- _Exercise details_:
Each line of the data below holding the word "agent" must be copied.
(Beginning of Provided records)
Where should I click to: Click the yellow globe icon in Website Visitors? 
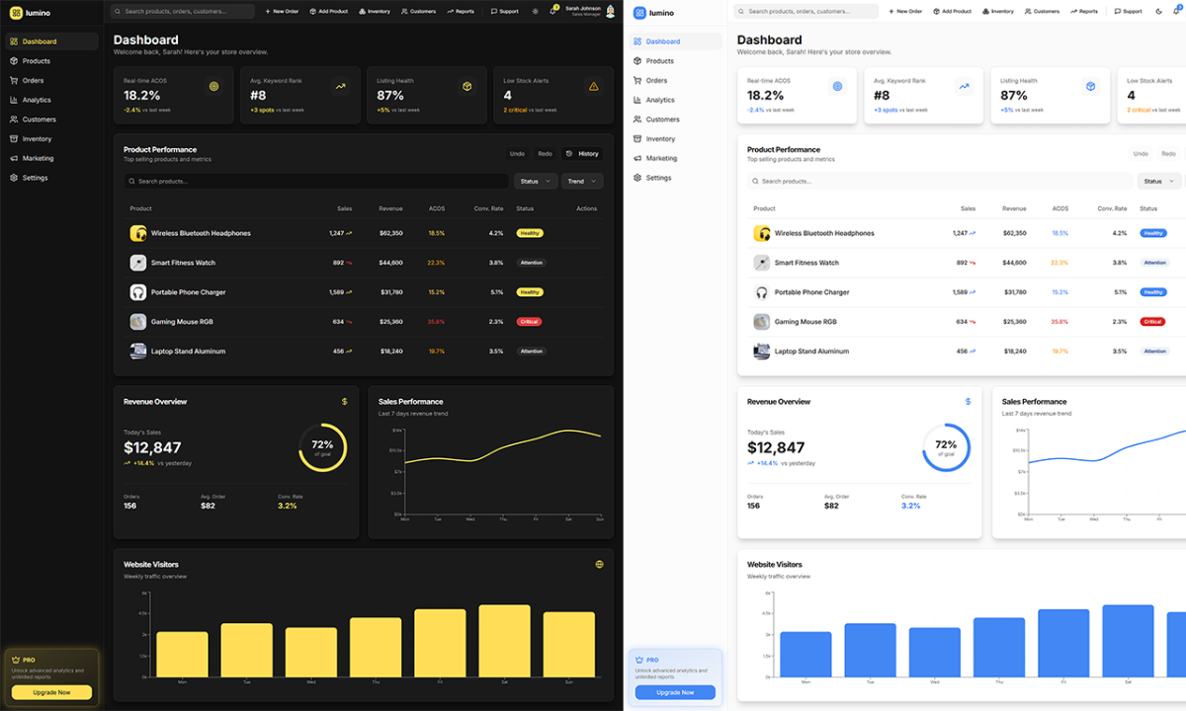(599, 564)
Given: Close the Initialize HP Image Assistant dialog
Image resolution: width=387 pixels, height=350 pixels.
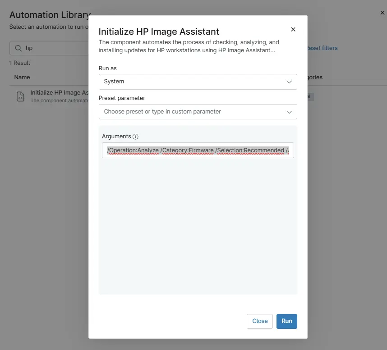Looking at the screenshot, I should (293, 30).
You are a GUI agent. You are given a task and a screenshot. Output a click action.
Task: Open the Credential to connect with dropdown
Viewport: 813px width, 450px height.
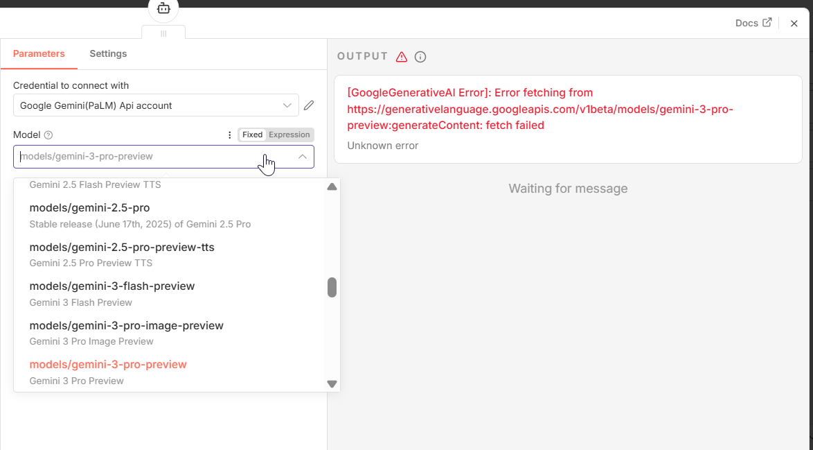coord(287,105)
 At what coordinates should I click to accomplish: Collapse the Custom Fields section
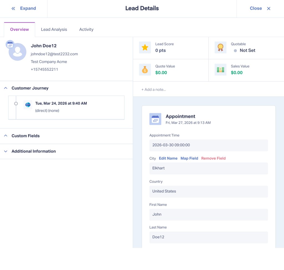click(6, 136)
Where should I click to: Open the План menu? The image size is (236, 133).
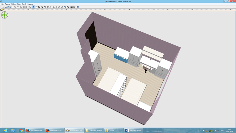[19, 4]
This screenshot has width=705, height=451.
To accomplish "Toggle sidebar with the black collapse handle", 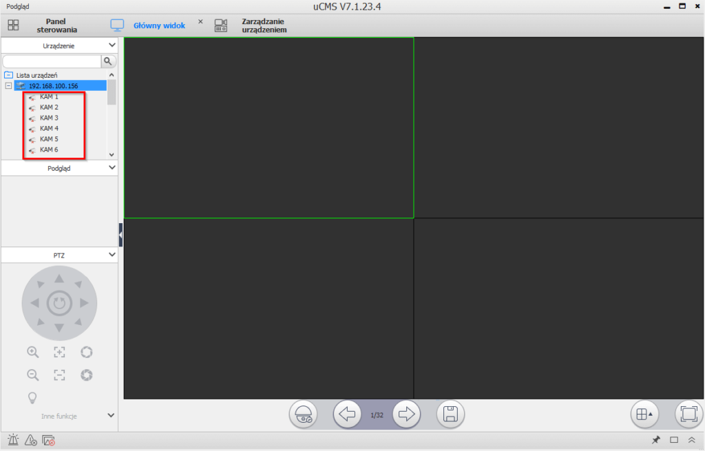I will [120, 235].
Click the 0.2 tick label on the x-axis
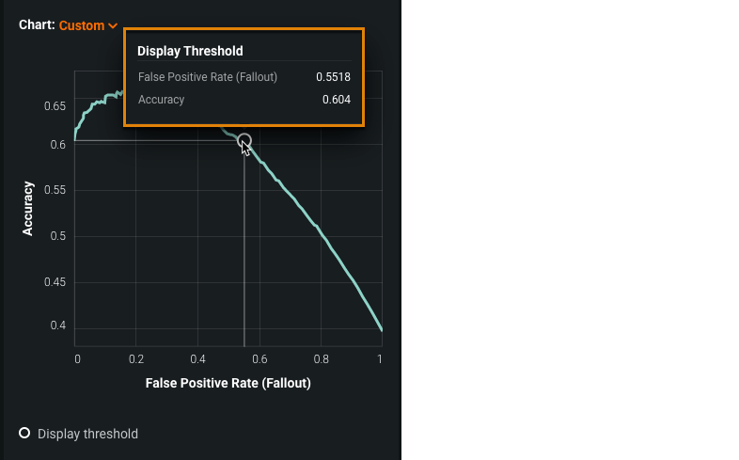 point(136,358)
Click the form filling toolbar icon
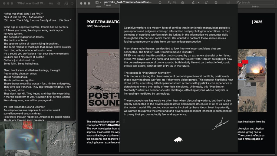Screen dimensions: 277x156 coord(229,2)

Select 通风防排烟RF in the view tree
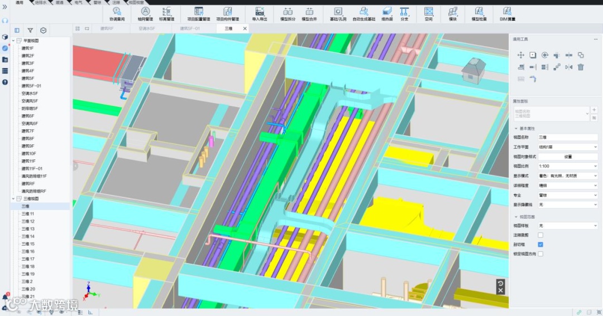tap(34, 191)
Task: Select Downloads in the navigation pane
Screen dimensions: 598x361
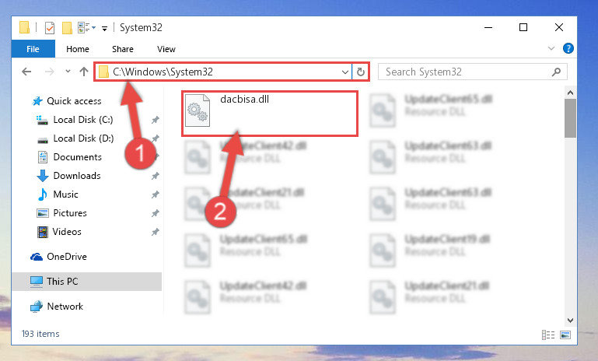Action: tap(77, 176)
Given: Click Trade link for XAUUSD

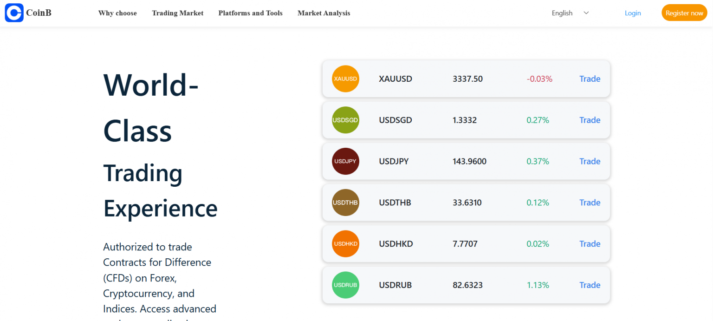Looking at the screenshot, I should pos(590,79).
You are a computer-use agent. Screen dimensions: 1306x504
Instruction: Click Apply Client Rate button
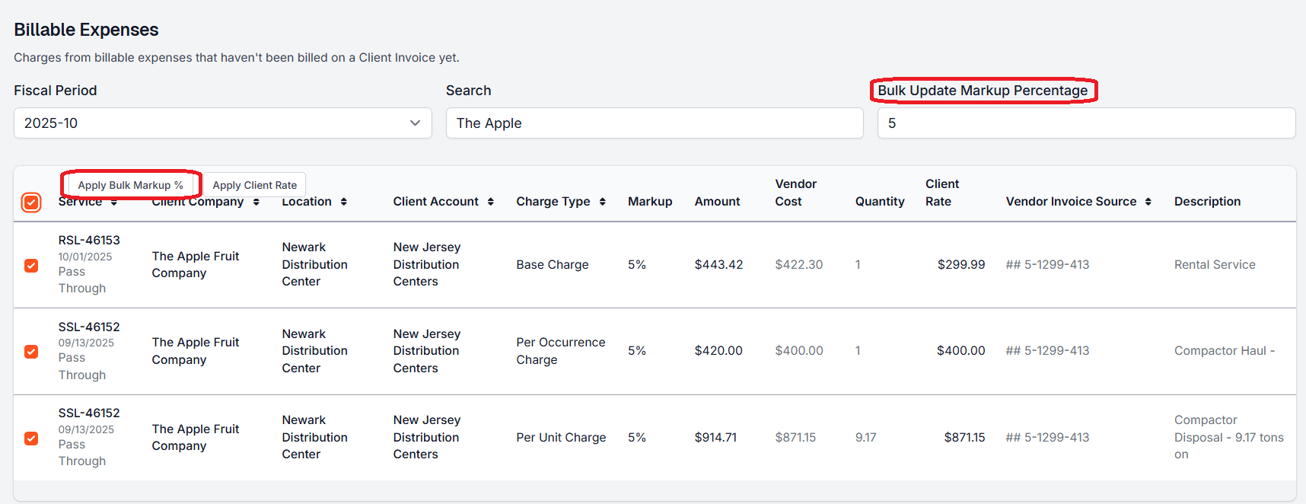[255, 185]
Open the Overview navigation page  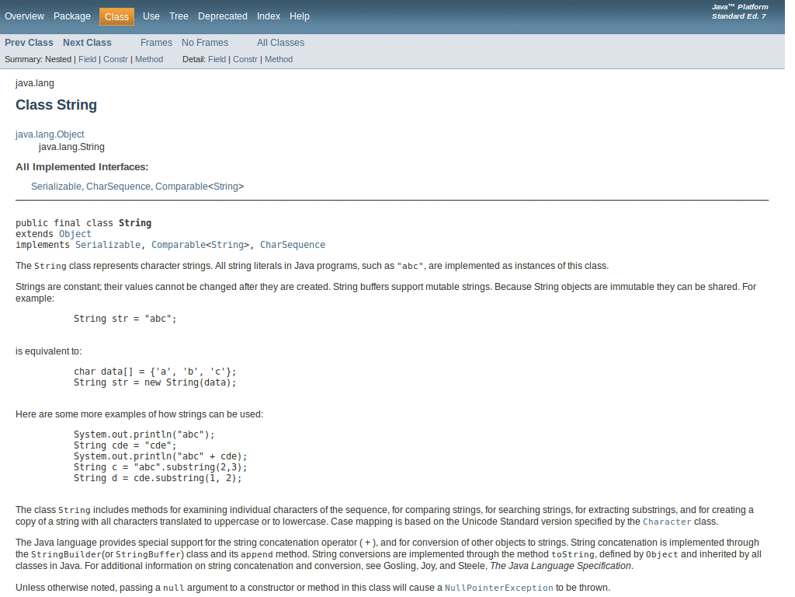pyautogui.click(x=24, y=16)
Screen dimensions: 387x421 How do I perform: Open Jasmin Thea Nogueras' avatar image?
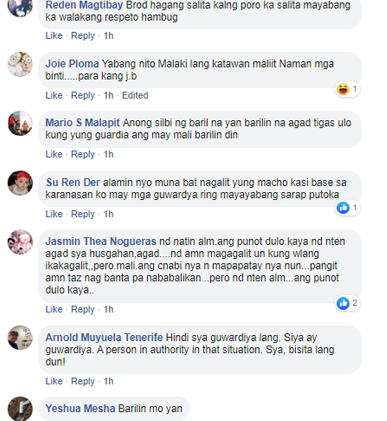pyautogui.click(x=20, y=242)
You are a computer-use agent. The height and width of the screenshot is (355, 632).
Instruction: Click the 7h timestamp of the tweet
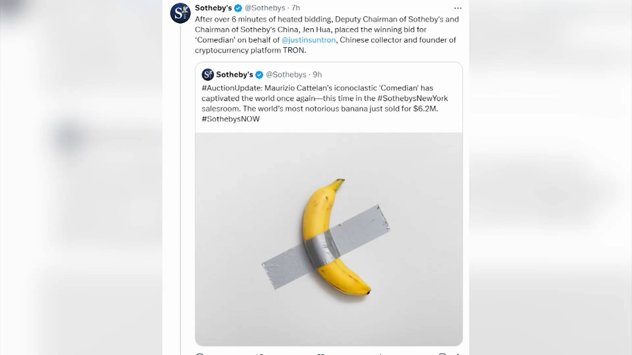[x=296, y=8]
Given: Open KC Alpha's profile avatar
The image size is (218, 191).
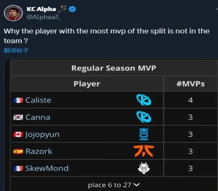Looking at the screenshot, I should (x=13, y=13).
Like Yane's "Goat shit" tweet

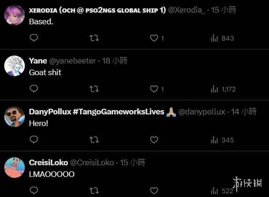click(x=157, y=89)
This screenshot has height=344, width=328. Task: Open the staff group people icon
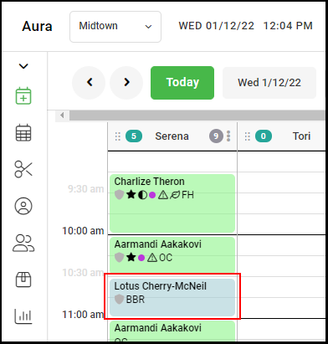(23, 243)
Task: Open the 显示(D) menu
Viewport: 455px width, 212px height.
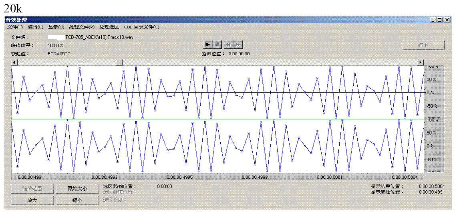Action: coord(56,27)
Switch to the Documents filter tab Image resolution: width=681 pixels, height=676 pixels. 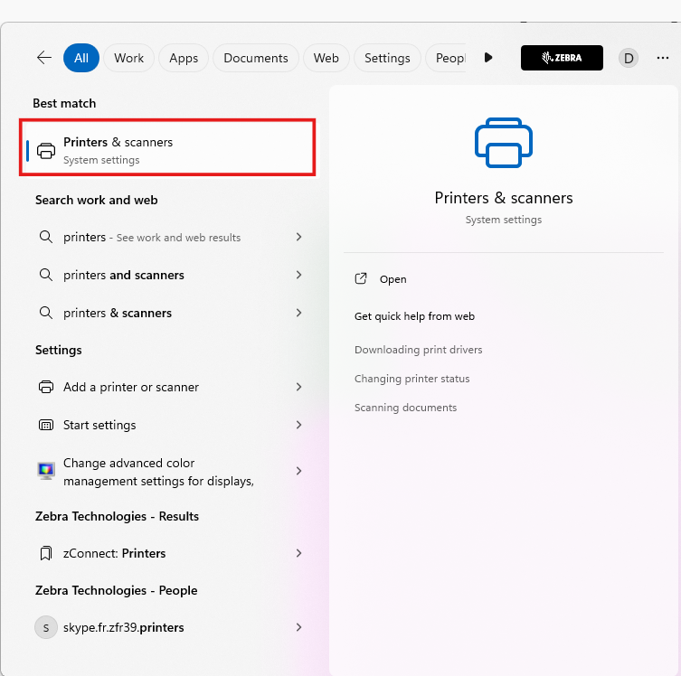click(x=255, y=58)
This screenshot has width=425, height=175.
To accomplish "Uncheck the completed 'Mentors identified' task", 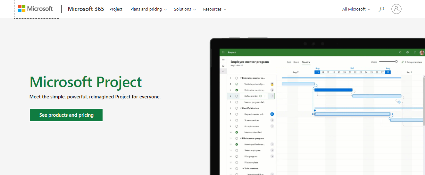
(End of Provided records)
- _Solution for this exercise_:
You are a GUI agent. You are given a task and a screenshot. Output a click action.
You are a computer-use agent. Screen dimensions: 1306x504
You are a computer-use agent. The height and width of the screenshot is (355, 632).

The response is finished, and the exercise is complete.